Reprenant le thème du « despotisme ministériel » développé dès la fin de l’Ancien Régime, les révolutionnaires français dénoncent sans relâche les ministres comme des usurpateurs qui, en leur qualité de gouvernants, accaparent les pouvoirs de l’Assemblée nationale. Ils font ainsi figure de traîtres à la nation auprès d’une grande partie de leurs contemporains. Le droit pénal élaboré entre 1789 et 1791 s’attache alors à poursuivre les manœuvres ministérielles destinées à porter atteinte au corps législatif. Cette législation est nourrie par la volonté de préserver les nouvelles institutions contre un retour de l’absolutisme, tel que le redoutèrent les députés, au cours de l’été 1789, lorsque le roi fit appel à des ministres absolutistes pour arrêter le processus constituant.
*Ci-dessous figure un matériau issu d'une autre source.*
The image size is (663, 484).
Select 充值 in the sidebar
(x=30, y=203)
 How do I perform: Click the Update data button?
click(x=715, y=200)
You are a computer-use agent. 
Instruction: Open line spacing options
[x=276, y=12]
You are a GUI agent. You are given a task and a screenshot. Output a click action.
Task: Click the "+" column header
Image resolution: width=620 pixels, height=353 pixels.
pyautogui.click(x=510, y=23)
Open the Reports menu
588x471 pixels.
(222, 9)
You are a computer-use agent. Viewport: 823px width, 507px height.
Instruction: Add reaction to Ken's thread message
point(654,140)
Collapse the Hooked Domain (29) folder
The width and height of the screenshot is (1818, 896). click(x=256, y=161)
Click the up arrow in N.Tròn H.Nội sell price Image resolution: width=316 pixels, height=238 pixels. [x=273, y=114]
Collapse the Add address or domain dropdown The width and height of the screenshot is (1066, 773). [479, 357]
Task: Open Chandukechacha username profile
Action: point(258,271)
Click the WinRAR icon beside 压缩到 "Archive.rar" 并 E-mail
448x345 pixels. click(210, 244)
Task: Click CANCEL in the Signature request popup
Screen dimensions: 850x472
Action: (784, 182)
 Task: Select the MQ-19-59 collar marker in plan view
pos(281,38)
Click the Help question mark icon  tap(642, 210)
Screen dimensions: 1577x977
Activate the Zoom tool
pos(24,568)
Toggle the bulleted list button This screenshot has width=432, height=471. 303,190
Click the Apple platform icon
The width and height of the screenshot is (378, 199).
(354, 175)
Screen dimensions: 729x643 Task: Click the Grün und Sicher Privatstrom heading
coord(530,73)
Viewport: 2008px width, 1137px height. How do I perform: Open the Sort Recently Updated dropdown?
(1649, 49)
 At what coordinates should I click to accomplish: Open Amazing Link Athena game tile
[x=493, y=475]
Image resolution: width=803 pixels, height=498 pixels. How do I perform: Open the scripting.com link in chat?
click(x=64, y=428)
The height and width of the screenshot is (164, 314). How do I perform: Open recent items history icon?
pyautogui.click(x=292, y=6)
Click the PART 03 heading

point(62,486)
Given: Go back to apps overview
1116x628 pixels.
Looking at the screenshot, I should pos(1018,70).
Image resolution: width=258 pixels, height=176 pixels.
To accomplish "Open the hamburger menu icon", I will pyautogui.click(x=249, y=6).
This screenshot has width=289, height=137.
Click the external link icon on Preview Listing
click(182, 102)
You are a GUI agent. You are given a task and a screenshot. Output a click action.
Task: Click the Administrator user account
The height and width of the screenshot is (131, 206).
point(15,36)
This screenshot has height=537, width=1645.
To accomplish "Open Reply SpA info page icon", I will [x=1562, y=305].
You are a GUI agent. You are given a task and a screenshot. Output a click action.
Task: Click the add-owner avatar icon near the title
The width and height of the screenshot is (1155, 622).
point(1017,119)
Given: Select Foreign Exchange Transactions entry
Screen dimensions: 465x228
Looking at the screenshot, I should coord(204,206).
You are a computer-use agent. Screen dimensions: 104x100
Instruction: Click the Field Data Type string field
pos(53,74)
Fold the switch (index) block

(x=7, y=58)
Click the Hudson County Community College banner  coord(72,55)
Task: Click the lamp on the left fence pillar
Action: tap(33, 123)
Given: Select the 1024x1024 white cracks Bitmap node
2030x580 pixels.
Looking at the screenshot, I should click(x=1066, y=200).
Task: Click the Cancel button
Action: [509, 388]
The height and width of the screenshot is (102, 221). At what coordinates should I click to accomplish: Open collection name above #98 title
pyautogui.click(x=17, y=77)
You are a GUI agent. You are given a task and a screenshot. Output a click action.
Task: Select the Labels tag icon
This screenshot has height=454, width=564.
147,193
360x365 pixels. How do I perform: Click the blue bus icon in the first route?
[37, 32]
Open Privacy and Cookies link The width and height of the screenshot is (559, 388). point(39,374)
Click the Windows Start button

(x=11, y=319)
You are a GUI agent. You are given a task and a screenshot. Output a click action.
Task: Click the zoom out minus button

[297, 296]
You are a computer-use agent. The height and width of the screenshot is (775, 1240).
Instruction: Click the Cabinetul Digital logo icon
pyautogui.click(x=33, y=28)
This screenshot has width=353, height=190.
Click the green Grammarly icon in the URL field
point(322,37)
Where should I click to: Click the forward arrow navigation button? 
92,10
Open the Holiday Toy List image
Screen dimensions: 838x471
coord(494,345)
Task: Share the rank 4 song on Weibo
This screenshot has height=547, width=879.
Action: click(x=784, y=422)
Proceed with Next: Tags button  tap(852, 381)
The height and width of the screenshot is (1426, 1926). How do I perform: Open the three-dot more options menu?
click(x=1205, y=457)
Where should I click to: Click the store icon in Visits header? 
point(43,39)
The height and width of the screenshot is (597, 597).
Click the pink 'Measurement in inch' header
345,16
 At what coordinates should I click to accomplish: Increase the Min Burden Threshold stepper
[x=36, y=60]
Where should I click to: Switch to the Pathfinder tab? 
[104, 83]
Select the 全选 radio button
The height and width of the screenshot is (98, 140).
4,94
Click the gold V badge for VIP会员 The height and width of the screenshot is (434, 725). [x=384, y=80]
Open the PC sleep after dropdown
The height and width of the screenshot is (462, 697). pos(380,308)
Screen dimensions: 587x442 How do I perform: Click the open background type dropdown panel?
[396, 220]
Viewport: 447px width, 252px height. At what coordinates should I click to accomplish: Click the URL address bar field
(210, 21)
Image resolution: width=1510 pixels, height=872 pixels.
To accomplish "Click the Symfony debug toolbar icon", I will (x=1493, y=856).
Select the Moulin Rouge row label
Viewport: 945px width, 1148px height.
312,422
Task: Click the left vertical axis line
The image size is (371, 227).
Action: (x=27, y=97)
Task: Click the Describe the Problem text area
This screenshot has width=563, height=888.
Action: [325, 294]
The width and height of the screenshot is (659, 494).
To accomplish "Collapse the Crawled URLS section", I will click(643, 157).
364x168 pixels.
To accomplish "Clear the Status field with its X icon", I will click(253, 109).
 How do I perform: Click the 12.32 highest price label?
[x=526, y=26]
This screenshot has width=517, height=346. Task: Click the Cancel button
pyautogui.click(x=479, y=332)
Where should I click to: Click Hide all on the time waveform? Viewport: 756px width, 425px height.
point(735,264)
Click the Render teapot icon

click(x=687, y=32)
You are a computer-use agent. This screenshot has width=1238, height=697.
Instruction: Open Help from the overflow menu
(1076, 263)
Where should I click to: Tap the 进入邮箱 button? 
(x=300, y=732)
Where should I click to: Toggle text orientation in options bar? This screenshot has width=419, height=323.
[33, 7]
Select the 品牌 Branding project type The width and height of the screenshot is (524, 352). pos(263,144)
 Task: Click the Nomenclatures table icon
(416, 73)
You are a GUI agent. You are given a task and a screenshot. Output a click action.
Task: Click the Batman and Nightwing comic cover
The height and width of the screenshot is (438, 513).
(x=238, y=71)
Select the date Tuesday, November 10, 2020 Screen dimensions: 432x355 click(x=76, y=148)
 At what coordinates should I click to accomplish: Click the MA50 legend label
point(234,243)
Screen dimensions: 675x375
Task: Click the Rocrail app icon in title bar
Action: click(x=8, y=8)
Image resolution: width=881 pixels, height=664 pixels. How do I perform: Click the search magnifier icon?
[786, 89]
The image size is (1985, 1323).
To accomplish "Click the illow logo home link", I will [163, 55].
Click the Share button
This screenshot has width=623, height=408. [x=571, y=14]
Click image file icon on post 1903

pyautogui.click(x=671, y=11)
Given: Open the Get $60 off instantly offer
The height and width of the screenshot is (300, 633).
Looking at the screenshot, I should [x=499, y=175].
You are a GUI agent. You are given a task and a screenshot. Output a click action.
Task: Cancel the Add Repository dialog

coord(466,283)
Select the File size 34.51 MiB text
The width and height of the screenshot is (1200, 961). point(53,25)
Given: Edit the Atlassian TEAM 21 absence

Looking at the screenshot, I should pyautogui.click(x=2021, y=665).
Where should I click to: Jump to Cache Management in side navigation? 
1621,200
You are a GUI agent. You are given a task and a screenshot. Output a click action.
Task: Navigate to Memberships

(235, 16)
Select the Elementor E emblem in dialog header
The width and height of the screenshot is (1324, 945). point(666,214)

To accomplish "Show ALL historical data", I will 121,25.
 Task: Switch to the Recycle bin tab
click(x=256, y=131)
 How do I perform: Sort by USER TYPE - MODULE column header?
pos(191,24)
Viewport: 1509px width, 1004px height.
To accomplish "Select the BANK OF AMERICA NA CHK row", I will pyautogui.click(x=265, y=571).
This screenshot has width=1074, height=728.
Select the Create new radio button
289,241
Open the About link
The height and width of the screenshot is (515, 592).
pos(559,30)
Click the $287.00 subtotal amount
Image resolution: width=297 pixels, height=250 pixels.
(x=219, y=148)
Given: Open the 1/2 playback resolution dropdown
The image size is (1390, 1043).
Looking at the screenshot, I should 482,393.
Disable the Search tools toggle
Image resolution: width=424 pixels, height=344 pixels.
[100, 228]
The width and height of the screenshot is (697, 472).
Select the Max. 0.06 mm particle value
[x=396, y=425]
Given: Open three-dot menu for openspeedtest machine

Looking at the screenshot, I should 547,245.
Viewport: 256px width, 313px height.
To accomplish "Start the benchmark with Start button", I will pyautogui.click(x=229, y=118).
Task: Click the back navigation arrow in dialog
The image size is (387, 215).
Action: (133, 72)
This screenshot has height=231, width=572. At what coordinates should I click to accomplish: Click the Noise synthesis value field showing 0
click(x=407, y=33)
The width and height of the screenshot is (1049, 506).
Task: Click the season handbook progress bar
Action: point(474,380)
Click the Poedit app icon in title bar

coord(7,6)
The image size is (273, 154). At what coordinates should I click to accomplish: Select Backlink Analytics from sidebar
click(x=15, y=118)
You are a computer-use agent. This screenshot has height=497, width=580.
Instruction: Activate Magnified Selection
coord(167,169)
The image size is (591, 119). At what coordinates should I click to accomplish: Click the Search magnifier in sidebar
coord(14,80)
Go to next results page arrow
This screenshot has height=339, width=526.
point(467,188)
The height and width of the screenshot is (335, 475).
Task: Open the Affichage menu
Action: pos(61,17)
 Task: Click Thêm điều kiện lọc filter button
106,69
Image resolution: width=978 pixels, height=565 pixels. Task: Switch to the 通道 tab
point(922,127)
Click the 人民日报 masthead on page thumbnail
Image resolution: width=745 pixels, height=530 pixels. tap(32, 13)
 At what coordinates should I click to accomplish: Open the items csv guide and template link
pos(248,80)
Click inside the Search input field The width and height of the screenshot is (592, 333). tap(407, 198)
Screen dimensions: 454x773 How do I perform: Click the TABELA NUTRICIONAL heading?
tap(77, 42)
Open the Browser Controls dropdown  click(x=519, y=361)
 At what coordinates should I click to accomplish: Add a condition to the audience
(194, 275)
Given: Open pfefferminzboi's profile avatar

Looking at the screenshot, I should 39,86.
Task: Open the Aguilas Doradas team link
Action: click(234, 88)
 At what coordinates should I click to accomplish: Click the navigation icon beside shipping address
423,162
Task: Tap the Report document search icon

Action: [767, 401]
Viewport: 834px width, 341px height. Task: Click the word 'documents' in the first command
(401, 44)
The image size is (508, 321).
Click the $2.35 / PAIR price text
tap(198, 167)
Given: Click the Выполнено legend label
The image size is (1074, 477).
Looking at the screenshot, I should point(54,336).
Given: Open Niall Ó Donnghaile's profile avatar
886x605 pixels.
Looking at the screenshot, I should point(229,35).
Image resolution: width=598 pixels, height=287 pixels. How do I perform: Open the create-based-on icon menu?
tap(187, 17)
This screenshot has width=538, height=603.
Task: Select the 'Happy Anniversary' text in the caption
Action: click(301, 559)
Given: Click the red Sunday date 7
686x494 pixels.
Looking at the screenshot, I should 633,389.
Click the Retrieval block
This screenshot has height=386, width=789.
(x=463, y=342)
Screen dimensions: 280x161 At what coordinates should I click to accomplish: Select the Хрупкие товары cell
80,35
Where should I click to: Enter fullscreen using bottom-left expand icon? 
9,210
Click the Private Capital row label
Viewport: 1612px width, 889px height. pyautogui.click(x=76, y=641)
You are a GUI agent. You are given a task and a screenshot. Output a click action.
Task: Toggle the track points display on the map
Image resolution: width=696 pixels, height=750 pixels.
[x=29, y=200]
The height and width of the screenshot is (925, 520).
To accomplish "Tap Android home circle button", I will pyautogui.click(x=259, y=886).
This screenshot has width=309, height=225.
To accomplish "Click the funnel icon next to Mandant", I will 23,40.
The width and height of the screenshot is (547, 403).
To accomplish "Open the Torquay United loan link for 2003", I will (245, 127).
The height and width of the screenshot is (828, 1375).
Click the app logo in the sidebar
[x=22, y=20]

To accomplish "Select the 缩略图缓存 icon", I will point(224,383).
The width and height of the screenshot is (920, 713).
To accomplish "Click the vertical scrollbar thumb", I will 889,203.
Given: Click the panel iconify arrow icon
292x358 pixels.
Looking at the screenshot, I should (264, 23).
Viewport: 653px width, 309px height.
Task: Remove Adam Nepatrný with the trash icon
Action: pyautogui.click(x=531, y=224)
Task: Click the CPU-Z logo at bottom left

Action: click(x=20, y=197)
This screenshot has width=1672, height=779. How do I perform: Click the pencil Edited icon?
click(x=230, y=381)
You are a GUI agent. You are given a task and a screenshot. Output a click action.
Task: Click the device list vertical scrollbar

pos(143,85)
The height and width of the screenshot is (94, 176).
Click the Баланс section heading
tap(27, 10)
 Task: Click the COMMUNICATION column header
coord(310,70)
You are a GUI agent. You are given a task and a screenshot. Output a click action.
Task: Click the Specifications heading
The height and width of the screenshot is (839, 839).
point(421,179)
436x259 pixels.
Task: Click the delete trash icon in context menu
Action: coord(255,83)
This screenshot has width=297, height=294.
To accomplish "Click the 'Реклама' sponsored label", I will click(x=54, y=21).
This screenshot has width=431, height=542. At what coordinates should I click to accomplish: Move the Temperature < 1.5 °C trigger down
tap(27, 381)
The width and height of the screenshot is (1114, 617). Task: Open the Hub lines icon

Pendant la période conventionnelle, directoriale et napoléonienne, aucune poursuite des ministres pour trahison de la Constitution n’est spécifiquement envisagée par les textes. Cette possibilité ne réapparaît très explicitement que sous la Restauration. Elle est ainsi employée en 1830 contre les anciens ministres de Charles X afin de sanctionner la violation de la Charte par les ordonnances de juillet. Le 21 décembre 1830, la Cour des Pairs les déclare coupables de trahison. La motivation des condamnations prononcées est la même que celle qui a prévalu lors de la rédaction du Code pénal de 1791 : la préservation de l’ordre constitutionnel contre une vision absolutiste du pouvoir monarchique. C’est aussi, pour le nouveau régime, une manière d’entériner une véritable rupture politique. La comparaison entre les régimes politiques qui se succèdent entre 1789 et 1848 révèle finalement que le recours à l’incrimination de trahison contre les ministres est propre aux monarchies constitutionnelles et se conçoit comme la contrepartie de l’irresponsabilité du roi.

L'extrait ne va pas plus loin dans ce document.